The failure of the wrong person to secure [treasure] is illustrated by a story given by Mr. Derfel Hughes in his Antiquities of Llangedai and Llanllechid, pp. 35-6, to the effect that a servant man, somewhere up among the mountains near Ogwen Lake, chanced to come across the mouth of a cave with abundance of vessels of brass (pres) of every shape and description within it.

He went at once and seized one of them, but, alas! it was too heavy for him to stir it. So he resolved to go away and return early on the morrow with a friend to help him; but before going he closed the mouth of the cave with stones and sods so as to leave it safe. While thus engaged he remembered having heard how others had like him found caves and failed to refind them. He could procure nothing readily that would satisfy him as a mark, so it occurred to him to dot his path with the chippings of his stick, which he whittled all the way as he went back until he came to a familiar track: the chips were to guide him back to the cave.

So when the morning came he and his friend set out, but when they reached the point where the chips should begin, not one was to be seen: the Tylwyth Teg had picked up every one of them.
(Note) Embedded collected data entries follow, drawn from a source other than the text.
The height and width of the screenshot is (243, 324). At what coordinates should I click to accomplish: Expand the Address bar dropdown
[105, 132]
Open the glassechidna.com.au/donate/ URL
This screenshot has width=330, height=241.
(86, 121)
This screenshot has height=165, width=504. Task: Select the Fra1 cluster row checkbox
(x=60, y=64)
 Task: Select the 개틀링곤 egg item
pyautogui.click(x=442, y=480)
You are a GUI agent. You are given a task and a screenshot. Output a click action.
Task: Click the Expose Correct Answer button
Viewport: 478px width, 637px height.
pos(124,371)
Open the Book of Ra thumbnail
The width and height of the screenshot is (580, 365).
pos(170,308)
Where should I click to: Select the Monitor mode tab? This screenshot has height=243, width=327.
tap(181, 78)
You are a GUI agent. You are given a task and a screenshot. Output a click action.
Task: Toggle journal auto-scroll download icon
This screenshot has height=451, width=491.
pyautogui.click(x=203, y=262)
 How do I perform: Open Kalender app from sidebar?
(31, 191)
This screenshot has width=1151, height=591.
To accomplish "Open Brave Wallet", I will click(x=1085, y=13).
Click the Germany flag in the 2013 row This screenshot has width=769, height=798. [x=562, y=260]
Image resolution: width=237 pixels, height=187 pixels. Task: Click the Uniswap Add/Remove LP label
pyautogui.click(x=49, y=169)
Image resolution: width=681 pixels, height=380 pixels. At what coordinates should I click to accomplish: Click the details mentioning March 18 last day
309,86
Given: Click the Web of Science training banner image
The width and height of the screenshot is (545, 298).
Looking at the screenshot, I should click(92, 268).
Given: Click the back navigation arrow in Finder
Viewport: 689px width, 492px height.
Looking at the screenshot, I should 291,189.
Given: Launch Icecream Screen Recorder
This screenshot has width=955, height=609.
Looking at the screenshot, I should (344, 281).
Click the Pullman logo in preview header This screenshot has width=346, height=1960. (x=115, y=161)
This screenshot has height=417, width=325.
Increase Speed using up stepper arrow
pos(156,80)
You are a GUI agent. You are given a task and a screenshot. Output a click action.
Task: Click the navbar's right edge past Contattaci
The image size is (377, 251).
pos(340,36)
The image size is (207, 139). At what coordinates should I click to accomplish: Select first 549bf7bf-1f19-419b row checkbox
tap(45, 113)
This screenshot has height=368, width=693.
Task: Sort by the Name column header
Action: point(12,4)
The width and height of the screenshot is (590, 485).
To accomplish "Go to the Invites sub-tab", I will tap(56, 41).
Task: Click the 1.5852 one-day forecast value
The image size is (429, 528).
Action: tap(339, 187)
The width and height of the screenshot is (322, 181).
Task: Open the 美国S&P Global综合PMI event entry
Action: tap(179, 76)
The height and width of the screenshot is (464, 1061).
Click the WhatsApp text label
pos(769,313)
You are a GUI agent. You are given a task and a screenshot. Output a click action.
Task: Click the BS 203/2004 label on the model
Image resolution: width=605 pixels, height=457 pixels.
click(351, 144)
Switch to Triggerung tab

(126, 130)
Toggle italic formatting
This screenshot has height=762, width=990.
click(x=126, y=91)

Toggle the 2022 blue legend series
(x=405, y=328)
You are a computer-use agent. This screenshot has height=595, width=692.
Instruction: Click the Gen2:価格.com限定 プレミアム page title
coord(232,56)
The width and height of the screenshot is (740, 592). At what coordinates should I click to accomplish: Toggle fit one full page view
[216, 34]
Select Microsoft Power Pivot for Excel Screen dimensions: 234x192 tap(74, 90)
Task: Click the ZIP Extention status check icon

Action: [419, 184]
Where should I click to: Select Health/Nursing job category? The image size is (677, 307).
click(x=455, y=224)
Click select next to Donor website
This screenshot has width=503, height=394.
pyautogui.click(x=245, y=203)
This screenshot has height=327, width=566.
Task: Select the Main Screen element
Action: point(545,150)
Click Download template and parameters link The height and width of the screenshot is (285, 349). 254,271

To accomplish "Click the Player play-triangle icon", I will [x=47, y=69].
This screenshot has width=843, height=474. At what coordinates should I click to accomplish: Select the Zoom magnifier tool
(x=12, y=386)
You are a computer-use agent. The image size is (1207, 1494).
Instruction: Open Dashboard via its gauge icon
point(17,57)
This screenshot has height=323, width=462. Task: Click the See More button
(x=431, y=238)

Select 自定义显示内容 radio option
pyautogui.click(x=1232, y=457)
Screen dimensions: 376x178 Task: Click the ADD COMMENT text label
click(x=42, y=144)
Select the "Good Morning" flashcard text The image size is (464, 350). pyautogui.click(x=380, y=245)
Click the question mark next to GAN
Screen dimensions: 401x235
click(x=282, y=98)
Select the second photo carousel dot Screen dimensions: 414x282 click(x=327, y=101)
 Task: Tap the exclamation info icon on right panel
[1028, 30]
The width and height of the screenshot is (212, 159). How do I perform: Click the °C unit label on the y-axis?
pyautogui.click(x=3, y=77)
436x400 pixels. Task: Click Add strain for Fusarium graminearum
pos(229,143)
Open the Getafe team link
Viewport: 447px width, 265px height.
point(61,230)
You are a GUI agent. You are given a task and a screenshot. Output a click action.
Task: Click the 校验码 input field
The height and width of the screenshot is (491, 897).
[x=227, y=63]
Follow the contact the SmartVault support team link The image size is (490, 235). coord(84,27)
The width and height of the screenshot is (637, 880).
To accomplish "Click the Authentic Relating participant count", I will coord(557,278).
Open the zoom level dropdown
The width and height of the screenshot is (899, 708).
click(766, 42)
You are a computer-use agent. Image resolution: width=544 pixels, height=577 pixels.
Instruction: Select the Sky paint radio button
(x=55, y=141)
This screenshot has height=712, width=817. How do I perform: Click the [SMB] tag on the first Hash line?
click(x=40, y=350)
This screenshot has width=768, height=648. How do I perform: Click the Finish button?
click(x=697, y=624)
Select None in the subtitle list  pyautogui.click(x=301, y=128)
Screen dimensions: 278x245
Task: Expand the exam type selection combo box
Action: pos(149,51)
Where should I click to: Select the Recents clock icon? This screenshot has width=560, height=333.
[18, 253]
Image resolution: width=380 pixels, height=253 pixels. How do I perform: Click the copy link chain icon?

So that discovery of articles of brass - more probably bronze - was in vain.

But, says the writer, it is not fated to be always in vain, for there is a tradition in the valley that it is a Gwydel, 'Goidel, Irishman,' who is to have these treasures, and that it will happen in this wise:--

A Gwydel will come to the neighbourhood to be a shepherd, and one day when he goes up the mountain to see to the sheep, just when it pleases the fates a black sheep with a speckled head will run before him and make straight for the cave: the sheep will go in, with the Gwydel in pursuit trying to catch him. When the Gwydel enters he sees the treasures, looks at them with surprise, and takes possession of them; and thus, in some generation to come, the Gwydyl will have their own restored to them.
Ancient bronze objects in Celtic Folklore, Welsh and Manx by John Rhys (1901).